I then have to copy data from SQLite to MySQL but it should be done very carefully as not everything should be moved, tables and fields have different names and sometimes data from one table goes to two tables (or the opposite).
In short, SQLite should behave as a client to MySQL inserting what is new and updating the old in an automated way. It doesn't need to be updating in real time; every X hours would be enough.
A google search gave me this:
http://migratedb.sourceforge.net/
And asking a friend I got information about the Multisource plugin (Squirrel SQL) in this page:
http://squirrel-sql.sourceforge.net/index.php?page=plugins
I would like to know if there is a better way to solve the problem or if I will have to make a custom script myself.
Thank you!
I recommend a custom script for this:
If it's not a one-to-one conversion between the tables and fields, tools might not help there. In your question, you've said:
...and sometimes data from one table goes to two tables (or the opposite).
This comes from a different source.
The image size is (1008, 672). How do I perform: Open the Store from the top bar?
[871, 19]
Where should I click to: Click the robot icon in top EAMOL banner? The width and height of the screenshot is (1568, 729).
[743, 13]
If you only want the differences, then you'll need to build the logic for that unless every record in the SQLite db has timestamps.
Are you going to be updating the MySQL db at all? If not, are you okay to completely delete the MySQL db and refresh it every X hours with all the data from SQLite?
Also, if you are comfortable with a scripting language (like php, python, perl, ruby, etc.), they have API's for both SQLite and MySQL; it would be easy enough to build your own script which you can control customise more easily based on program logic. Especially if you want to run "conversions" between the data from one to the other and not just simple mapping.
I hope i understand you correctly, that you will flush the data which are stored in a SQLite DB periodicly to a MySQL DB. Right?
So this is how i would do it.
Create a Cron, which starts the script every x minutes.
Export the Data from SQLite into an CSV-File.
Do an LOAD DATA INFILE an import the CSV Data to MySQL
Code example for LOAD DATA INFILE
LOAD DATA INFILE 'PATH_TO_EXPORTED_CSV' REPLACE INTO TABLE your_table FIELDS TERMINATED BY ';' ENCLOSED BY '\"' LINES TERMINATED BY '\\n' IGNORE 1 LINES ( #value_column1, #unimportend_value, #value_column2, #unimportend_value, #unimportend_value, #value_column3) SET diff_mysql_column1 = #value_column1, diff_mysql_column2 = #value_column2, diff_mysql_column3 = #value_column3);
This Code you can query to as much db tables you want. Also you can change the variables #value_column1.
Im in a hurry. so thats it for now. ask if something is unclear.
Greets Michael